Palazzo-Spada

Consiglio di Stato

sezione IV

sentenza 22 settembre 2014, n. 4739

 

REPUBBLICA ITALIANA
IN NOME DEL POPOLO ITALIANO
IL CONSIGLIO DI STATO
IN SEDE GIURISDIZIONALE
SEZIONE QUARTA
ha pronunciato la presente
SENTENZA
sul ricorso numero di registro generale 6830 del 2012, proposto da:
Ad.Ma. ed altri (…) rappresentati e difesi dagli avv.ti Gi.Ve., Ma.Fi., Ra.Bo., con domicilio eletto presso quest’ultimo, in Roma, corso (…);
contro
Comune di Grezzago, in persona del Sindaco pro-tempore, rappresentato e difeso dagli avv.ti Gi.Ma., Ga.Pa., Pa.Sc., con domicilio eletto presso il secondo, in Roma, viale (…);
per la riforma
della sentenza del T.A.R. Lombardia – Milano: Sezione II n. 01254/2012, resa tra le parti, concernente decreto d’occupazione temporanea e d’urgenza – ris. danni
Visti il ricorso in appello e i relativi allegati;
Visto l’atto di costituzione in giudizio del Comune di Grezzago;
Viste le memorie difensive;
Visti tutti gli atti della causa;
Relatore nell’udienza pubblica del giorno 27 maggio 2014 il Cons. Andrea Migliozzi e uditi per le parti gli avvocati Ga.Pa.;
Ritenuto e considerato in fatto e diritto quanto segue.

◆ **BREVE QUESITO 1**:
Rispondi per favore a queste domande sulla sentenza:
(a) Qual è il numero di registro generale del ricorso?
(b) Contro quale ente è proposto il ricorso?
(c) Chi è il relatore nell'udienza pubblica del 27 maggio 2014?
◆ **BREVE QUESITO 2**: Riprendi la sentenza del Consiglio di Stato dal punto in cui si interrompe.

◆ **DATI ARCHIVIATI**:
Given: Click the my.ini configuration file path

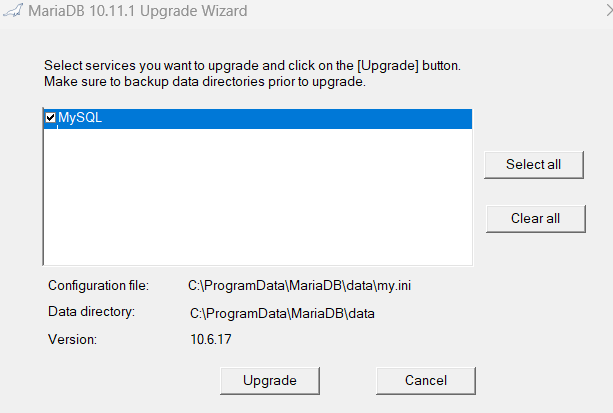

◆ **RISPOSTA 1**:
(a) 6830 del 2012.
(b) Il Comune di Grezzago.
(c) Il Cons. Andrea Migliozzi.

◆ **RISPOSTA 2**:
 

FATTO

 
I sigg.ri Ma., meglio specificati in epigrafe, sono proprietari di un terreno sito in Comune di Grezzano, inserito in catasto al foglio 3 mappale 365 di mq 3.170 parte del quale (2,00 mq circa) è stata classificata dal PRG del predetto Comune (deliberazione consiliare di adozione n. 49/98 e delibera di approvazione della G.R. Lombardia n. 882 del 3/8/2000) come area F1 (“Attrezzature pubbliche”).
L’Amministrazione comunale con delibera consiliare n.8 del 12/3/2001 approvava il progetto preliminare dei lavori di realizzazione di un giardino attrezzato a servizio di una scuola , interessante l’area de qua; con successiva delibera della Giunta Municipale n.103 del 27/8/2001 veniva quindi approvato il progetto esecutivo di tali lavori unitamente alla dichiarazione di pubblica utilità , urgenza ed indifferibilità delle opere da eseguire ai fini dell’esproprio ai sensi dell’art.1 della legge n.1/78, con fissazione del termine di inizio della procedura e dei lavori alla data del 27/8/2002.
Gli appellanti riferiscono altresì di essere stati informati dal Comune con nota prot. n.4570 del 6/7/2001 dell’ “avvio del procedimento di espropriazione per pubblica utilità finalizzato alla realizzazione del giardino attrezzato a servizio della scuola”.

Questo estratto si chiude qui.